WHAT IS BEING ASKED: Lay out the stretch of data from the line containing "Given: Expand the" through the line containing "Looking at the" as a Markdown table with the columns Row and Line, numbering each row and skipping blank lines. Leave the pictures out of the table.

PROVIDED RECORDS:

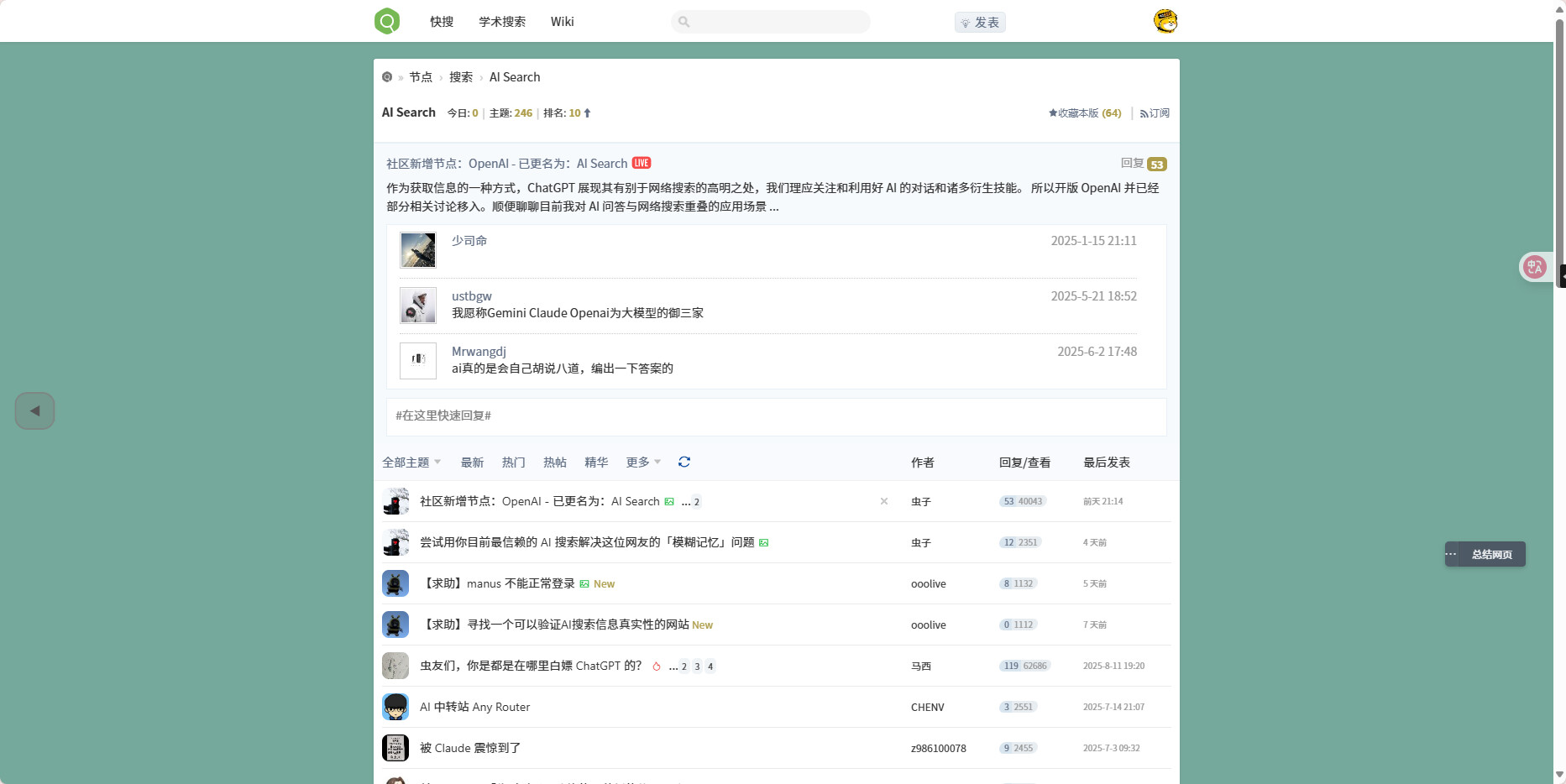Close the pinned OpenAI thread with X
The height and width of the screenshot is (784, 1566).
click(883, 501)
...
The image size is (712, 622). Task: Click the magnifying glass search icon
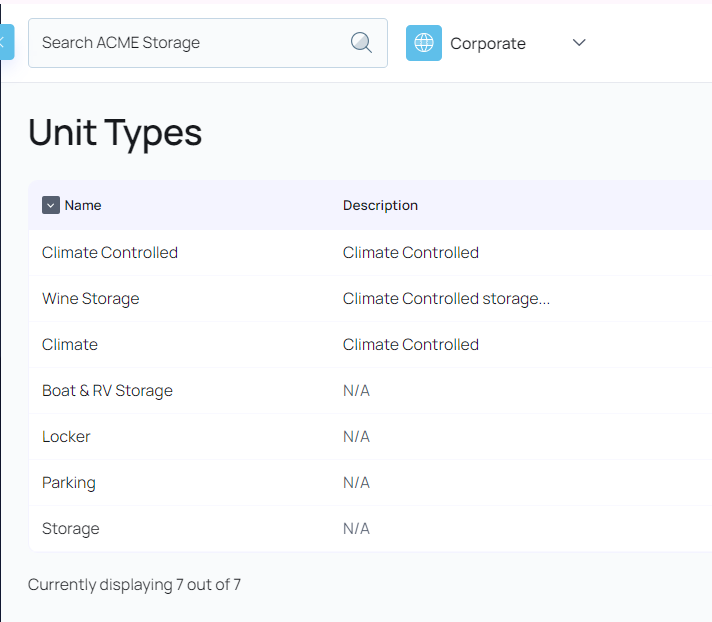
* * *
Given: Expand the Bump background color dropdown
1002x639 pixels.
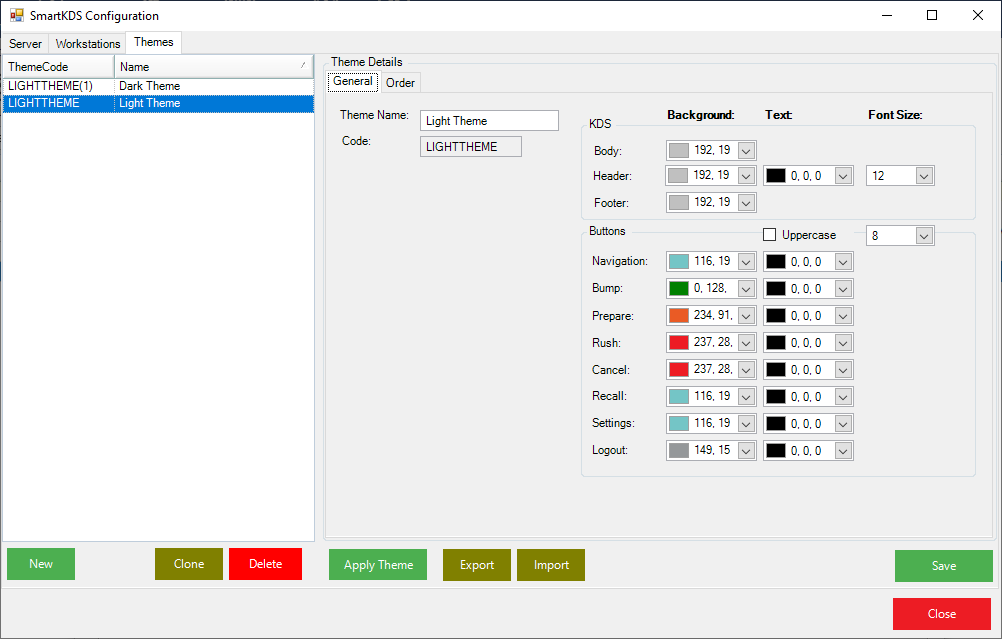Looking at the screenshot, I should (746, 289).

THE COMPLETED TASK:
| Row | Line |
|---|---|
| 1 | Given: Expand the Bump background color dropdown |
| 2 | 1002x639 pixels. |
| 3 | Looking at the screenshot, I should (746, 289). |